= TEXT SEGMENT =
##############################
2. The package as recited in claim 1, further comprising:
an adhesive for holding the pair of CD support flaps against the one of the set of four sections of the unitary package piece.
3. The package as recited in claim 2, further comprising:
an insert cut defined into one of the set of four sections, the insert cut being configured to receive the locking flap to hold the package together in a closed state.
4. The package as recited in claim 2, further comprising:
a shrink-wrap cover, the shrink-wrap cover being configured to contain the package and prevent access to the locking flap without cutting the shrink-wrap cover.
5. The package as recited in claim 4, further comprising:
a label being attached to the shrink-wrap.
6. The package as recited in claim 1, further comprising:
a compact disc configured to be held within the package.
7. The package as recited in claim 1, wherein the printed data is configured to replace package inserts, such that no literature insert is contained in the package.
8. The package as recited in claim 1, wherein the unitary package piece, when folded along the first fold line and the second fold line, is about the size of a compact disc.
9. The package as recited in claim 4, wherein a plurality of packages made from the unitary package piece containing compact discs are further packaged into a carton.
10. A compact disc package, comprising:
a unitary package piece being divided into a set of sections, each of the set of sections capable of having printed data thereon, the unitary package piece including,
a CD holding section defined by a section of the unitary package piece, a set of four sections all joined together and being part of the unitary package piece, the set of four sections being defined by a first fold line and a second fold line, and the first fold line being perpendicular to, and intersecting through the second fold line, and the CD holding section being configured to fold and adhere to one of the set of four sections, the set of four sections being configured to define the package when folded along the first fold line and the second fold line; and
a locking flap being integral with one of the four sections of the unitary package piece, the locking flap being configured to hold the package together when folded along the first fold line and the second fold line.
##############################
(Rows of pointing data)
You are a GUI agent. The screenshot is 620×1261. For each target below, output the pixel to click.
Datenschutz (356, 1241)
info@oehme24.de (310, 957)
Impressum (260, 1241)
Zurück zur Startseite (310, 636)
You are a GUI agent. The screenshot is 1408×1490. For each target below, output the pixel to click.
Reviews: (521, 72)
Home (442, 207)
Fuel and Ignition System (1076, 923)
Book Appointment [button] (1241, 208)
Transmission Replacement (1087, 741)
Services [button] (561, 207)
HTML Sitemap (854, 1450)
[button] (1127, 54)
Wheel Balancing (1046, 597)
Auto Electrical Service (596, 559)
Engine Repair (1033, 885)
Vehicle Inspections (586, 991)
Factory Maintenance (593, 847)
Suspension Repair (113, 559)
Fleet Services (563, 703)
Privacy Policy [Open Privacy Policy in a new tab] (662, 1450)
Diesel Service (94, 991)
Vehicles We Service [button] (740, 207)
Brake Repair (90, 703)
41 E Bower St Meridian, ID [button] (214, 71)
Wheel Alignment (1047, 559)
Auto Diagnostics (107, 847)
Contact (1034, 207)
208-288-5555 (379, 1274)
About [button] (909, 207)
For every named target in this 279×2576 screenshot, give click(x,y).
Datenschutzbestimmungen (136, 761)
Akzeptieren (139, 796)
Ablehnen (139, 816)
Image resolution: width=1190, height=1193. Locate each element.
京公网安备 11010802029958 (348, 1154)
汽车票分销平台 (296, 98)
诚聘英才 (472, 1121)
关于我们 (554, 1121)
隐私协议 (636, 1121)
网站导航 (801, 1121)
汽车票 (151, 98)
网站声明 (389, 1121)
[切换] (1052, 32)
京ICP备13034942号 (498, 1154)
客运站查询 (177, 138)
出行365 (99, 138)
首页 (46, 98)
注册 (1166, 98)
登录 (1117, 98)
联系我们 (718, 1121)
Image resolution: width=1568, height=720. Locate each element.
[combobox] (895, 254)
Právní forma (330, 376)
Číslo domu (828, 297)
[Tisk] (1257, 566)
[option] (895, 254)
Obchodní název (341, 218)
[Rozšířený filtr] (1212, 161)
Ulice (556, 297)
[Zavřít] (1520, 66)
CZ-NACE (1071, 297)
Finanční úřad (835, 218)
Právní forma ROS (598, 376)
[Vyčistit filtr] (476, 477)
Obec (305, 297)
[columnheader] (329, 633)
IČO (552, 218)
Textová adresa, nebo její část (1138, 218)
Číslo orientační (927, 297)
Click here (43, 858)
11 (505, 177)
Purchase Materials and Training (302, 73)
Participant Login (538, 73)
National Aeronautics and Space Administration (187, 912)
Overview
##############################
= INSTRUCTION 1 =
According to the CD package claims, what is the shrink-wrap cover configured to do?
= INSTRUCTION 2 =
Translate this sentence from the CD package claims into Spanish: "The package as recited in claim 1, wherein the printed data is configured to replace package inserts, such that no literature insert is contained in the package."

= EXERCISE SOLUTION 1 =
It is configured to contain the package and prevent access to the locking flap without cutting the shrink-wrap cover.

= EXERCISE SOLUTION 2 =
El envase según la reivindicación 1, en el que los datos impresos están configurados para sustituir a los insertos del envase, de modo que el envase no contiene ningún inserto informativo.